The "one mill" tax increase was not the only thing lost in translation. Additional analysis from the Sun Sentinel found even more errors. For one, the ballot text mistranslates school resource officers. Rather than indicating that school resource officers are armed law enforcement officials stationed at schools, the Spanish text describes them as administrative figures at schools that coordinate resources. It also translates "essential instruction" to "essential expenditures."
The school district and the Supervisor of Election's Office have blamed each other for the mistake. To translate ballot measures into Spanish, as required under the Voting Rights Act, the Broward elections office turned to a third-party translation company to produce the ballot texts. However, election officials have maintained that the school board ultimately signed off on the translated versions. No issues were found in the Creole translation also commissioned by the county's elections office.
Hispanic leaders in Broward were quick to voice their frustration with county officials for approving such a poor translation. "The seriousness of this situation cannot be understated," the Democratic Hispanic Caucus of Broward said in a statement posted last night on Facebook. "We perceive this as a lack of respect and voter disenfranchisement when voting information is not made properly and publicly."

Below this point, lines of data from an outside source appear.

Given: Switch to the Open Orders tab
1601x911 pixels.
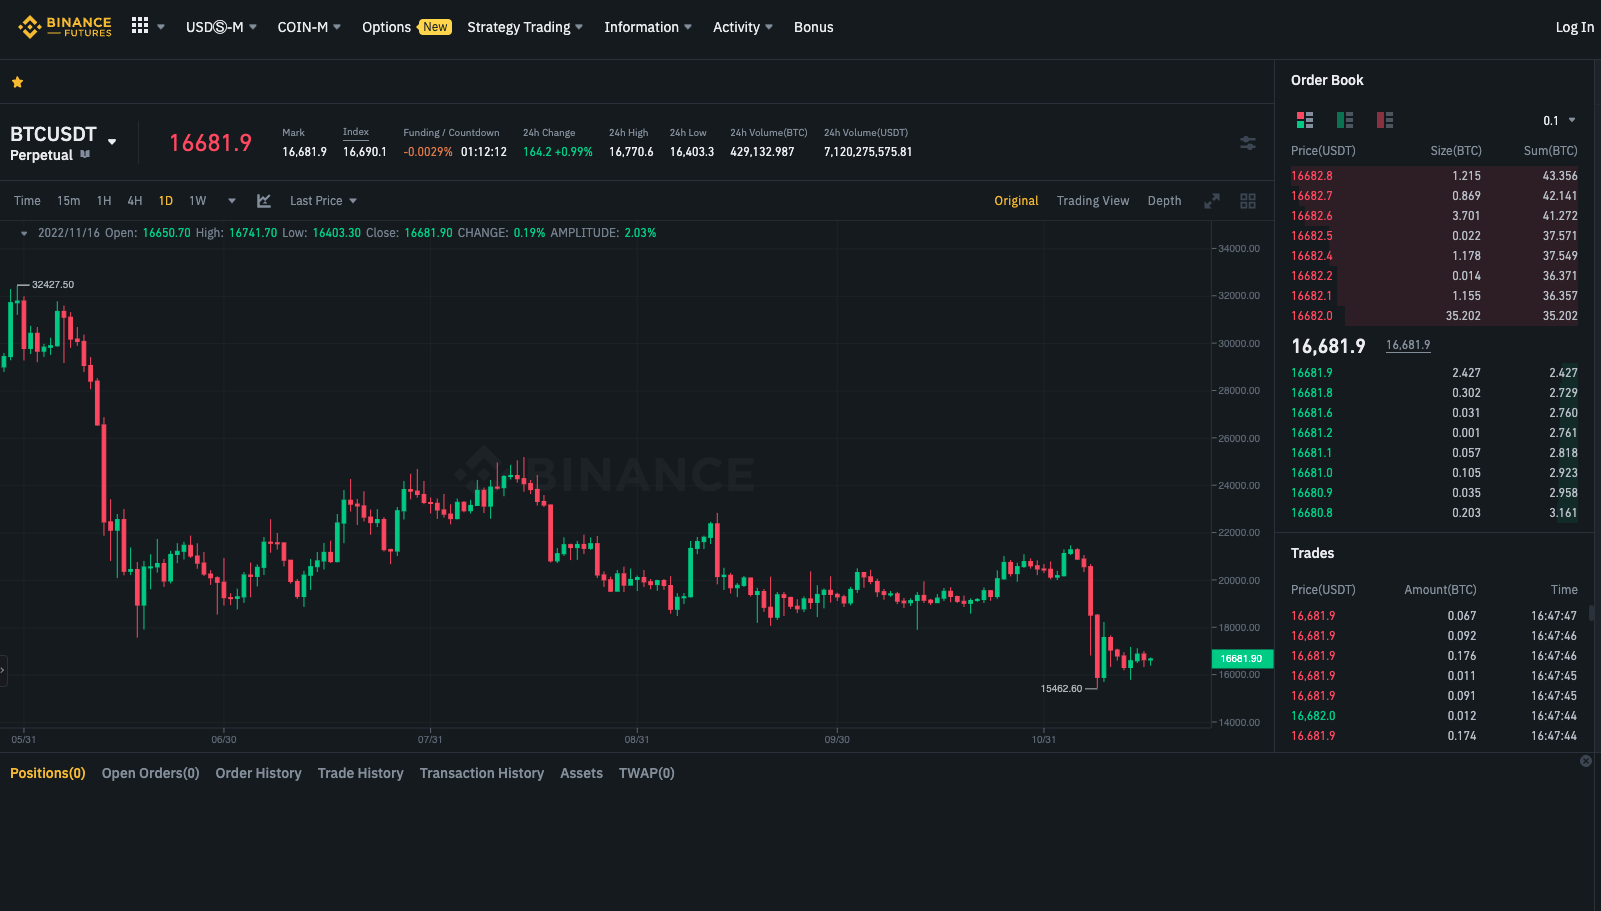Looking at the screenshot, I should coord(150,773).
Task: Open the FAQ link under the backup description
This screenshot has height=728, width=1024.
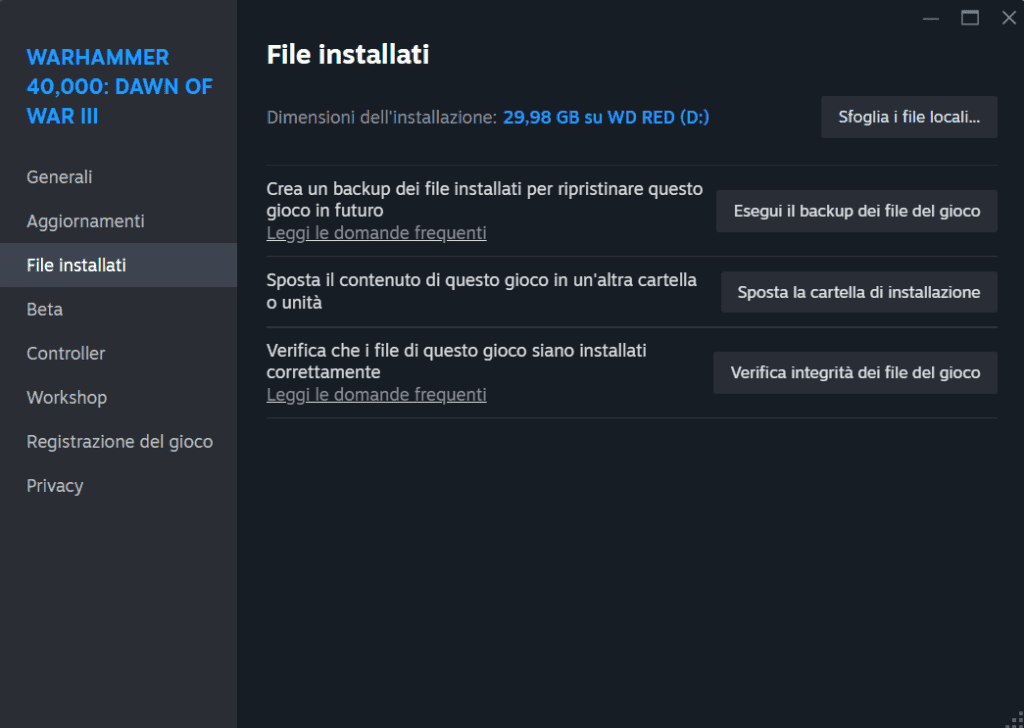Action: 376,233
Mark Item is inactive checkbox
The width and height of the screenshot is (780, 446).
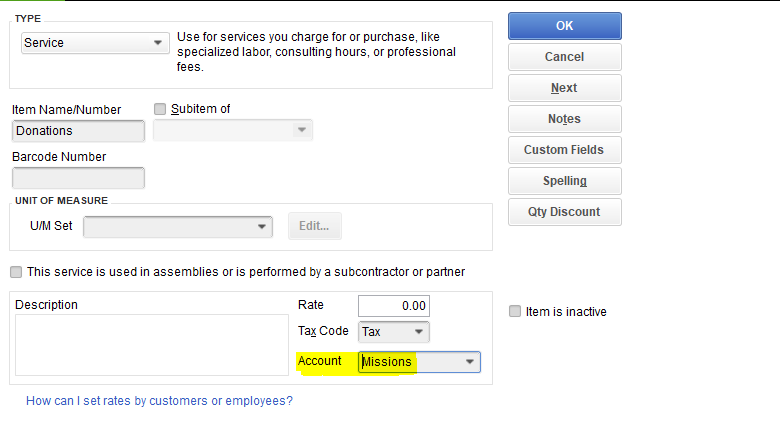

These claims are not without merit. Many residents who speak Spanish or Creole as their first languages depend on translated ballot text to make sense of the complex, jargon-filled language often included in ballot measures and constitutional amendments. And this isn't the first time mistranslations have raised concerns in the county. Back in 2016, Broward's election office sparked confusion when it botched the Creole translation of a county sales tax measure; the voters were given the option to mark "YES/SI/WI," meaning "YES/YES/NO."
This latest linguistic flop has led to concerns that the unclear language of the ballot measure translation may lead some Spanish-speaking residents to vote for a property tax increase they might have otherwise rejected, had the contents of the measure been more clearly worded.